Building Capabilities

Structures and Supports, Building Organizational and Individual Capabilities for Roles

  1. Structures and Supports

Part of the process of operationalizing a complex collaboration is determining what type of ‘glue’ is needed to help the group work together make collective decisions, and to be the steward of the collective – a sort of ‘virtual organization’ that provides the structure and processes to help organizations make decisions along the process.

This ‘glue’ can take a variety of forms, depending on the complexity of the project and process required.  Through the toolkit, this was called ‘Secretariat’ to allow for choice of the most appropriate structure and function, and whether different functions would be undertaken by different members of the collaborative, or contracted out.  

The Secretariat function(s) have been developed and described in different ways, e.g,  Backbone organization for Collective Impact , Network Administration Office for Inter-organizational networks, Secretariat.  The term ‘Secretariat’ is used in this toolkit as a generic term, each Regional Hub will benefit by making a purposeful decision on the level and type of support structure they need, in different parts of their work (i.e. a particular working group might need a different level and type of support than others)

The basic Functions of a Secretariat are:

  • Administrative, logistical, and personnel, finance, information systems
  • Decision support (e.g. gathering and compiling information and opinions from the group to support planning, illuminating the terrain, measurement etc)
  • Dynamic Process Design approach to group facilitation, mediation to support the collaborative’s sense-making and decision-making.

Some or all of these functions can be provided by members of the collaboration itself, but as a collaboration moves to the right in the Inter-organization Collaboration Continuum,  there is more need for participants to be deeply confident in the facilitator’s neutrality, and able to help the group ‘hear, understand and respect’ each participant’s contribution.

The ‘organizational’ functions of governance, management and service delivery required of a multi-organization collaboration are usually structured by committees and working groups. These require clear terms of reference and agreements on roles and responsibilities by all members of the collaborative. Project Charters need to align with the nature of the project – those with a low need for navigating uncertainty can use conventional specified milestones, deliverables etc, but those projects which will require

b) Building Organizational and Individual Capabilities for Roles

A critical aspect of a collaborative’s ‘structures and supports’ are the capabilities of all the collaborators, as well as the Secretariat.
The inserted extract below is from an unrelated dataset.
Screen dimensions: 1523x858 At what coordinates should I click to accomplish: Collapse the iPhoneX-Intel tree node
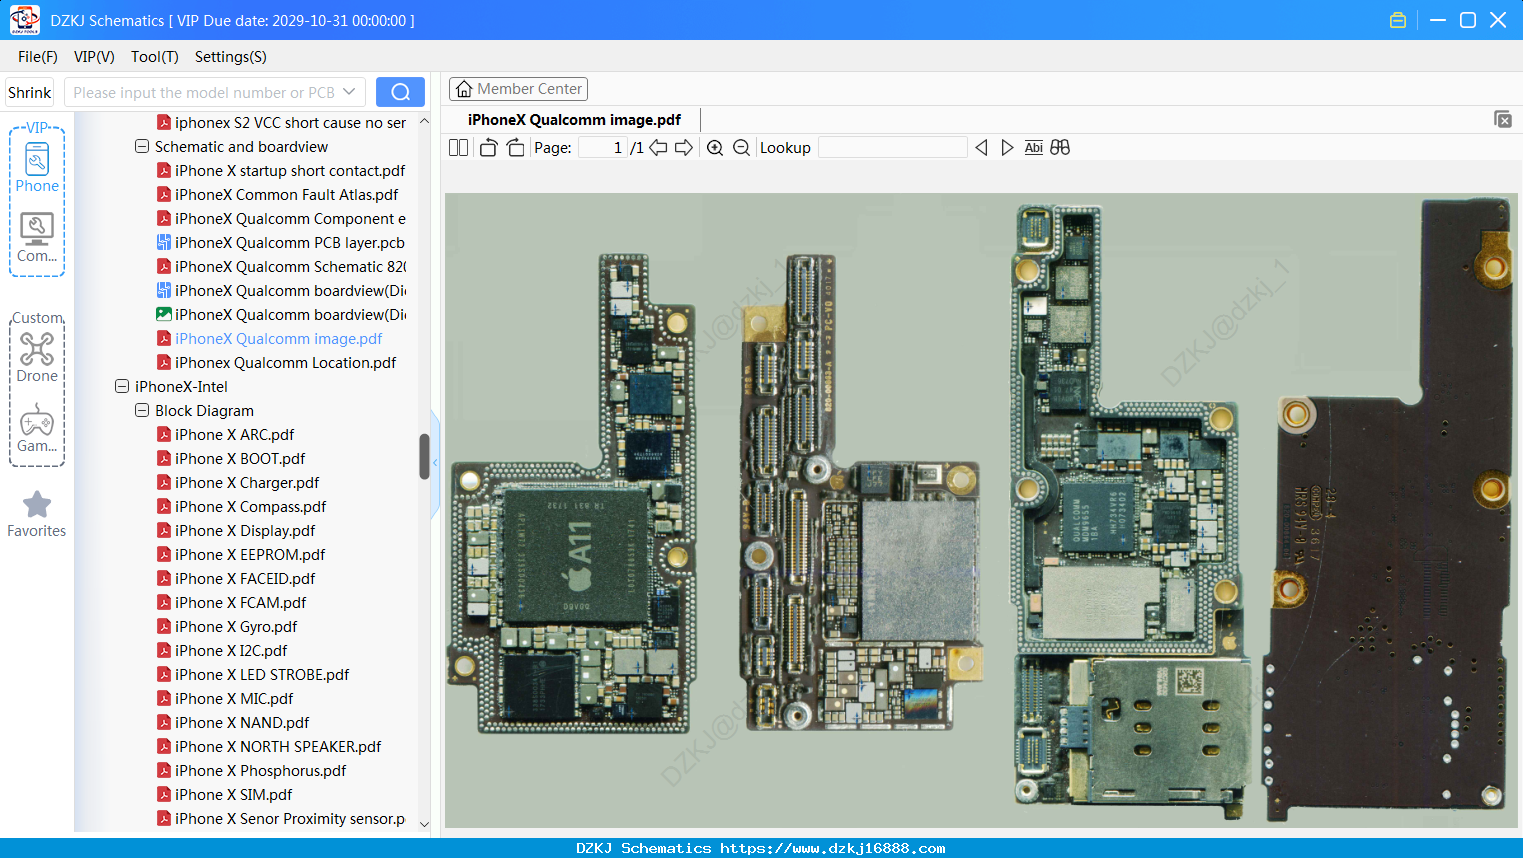[122, 386]
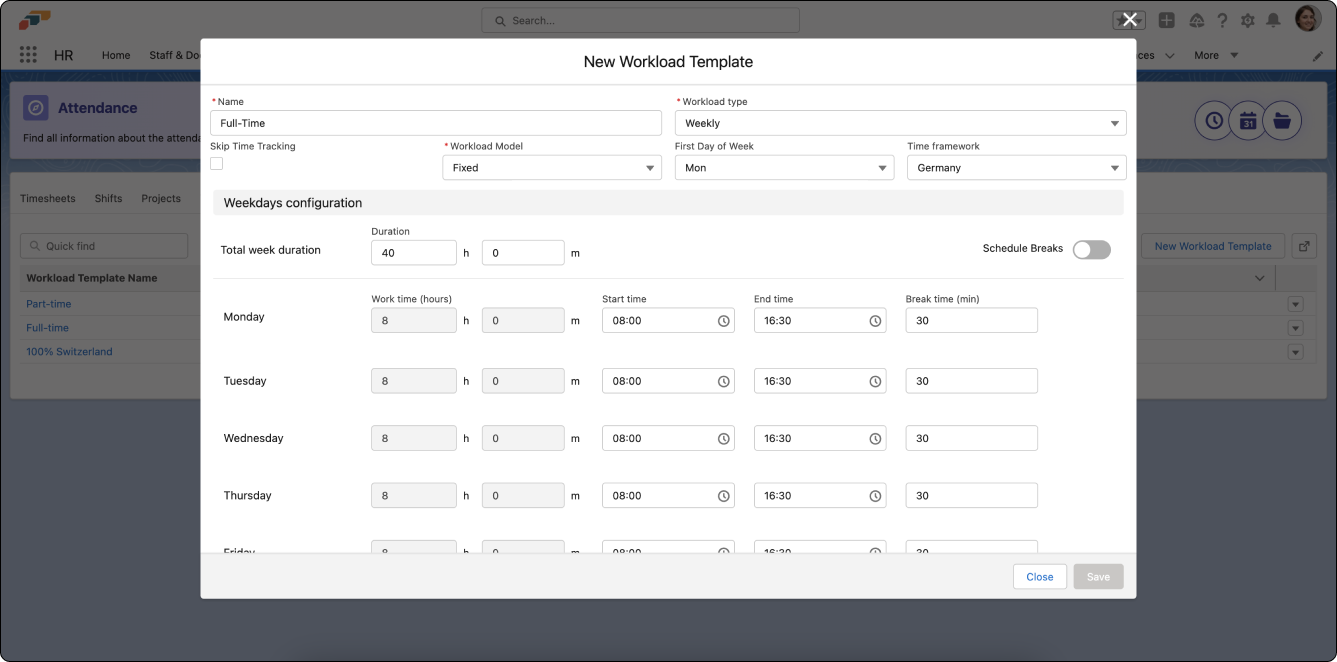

As well as the capabilities that the organizations and individuals bring to the collaboration, there will be lots of opportunity to use the experience to build additional expertise, or new capabilities, especially in the ability to navigate ambiguity, volatility and uncertainty in a group.  Awareness of self and others, non-violent communication and ‘bricoleur’/ creative crafting of new ideas will be invaluable skills to have and develop further.

As the desired level of collaboration moves to the right in the Inter-organization Collaboration Continuum, the need for more sophisticated levels of capabilities is required of everyone.

This is especially needed in the Secretariat where there is variable capability across the collaborative’s membership, which will be the case with Regional Hubs.

In a complex collaboration it is especially important for representatives on the Coordinating Committee to be clear about their relative roles. They have BOTH a role in representing their organization, perhaps their sector, AND a leadership role acting for the whole region. This will place them in conflict unless the group agrees to work for BOTH / AND strategies. Supports for this approach come from multiple directions:

  • Clarifying the rules of consensus decision making
  • Members believing there will be strategies that enable mutual gain – that Both/And is possible although it may require considering other strategies than an initial position
  • Growing the level of trust in the group so that individual members are comfortable in raising requirements from their organization, so that the group can widen the solution space to find strategies that provide mutual gain.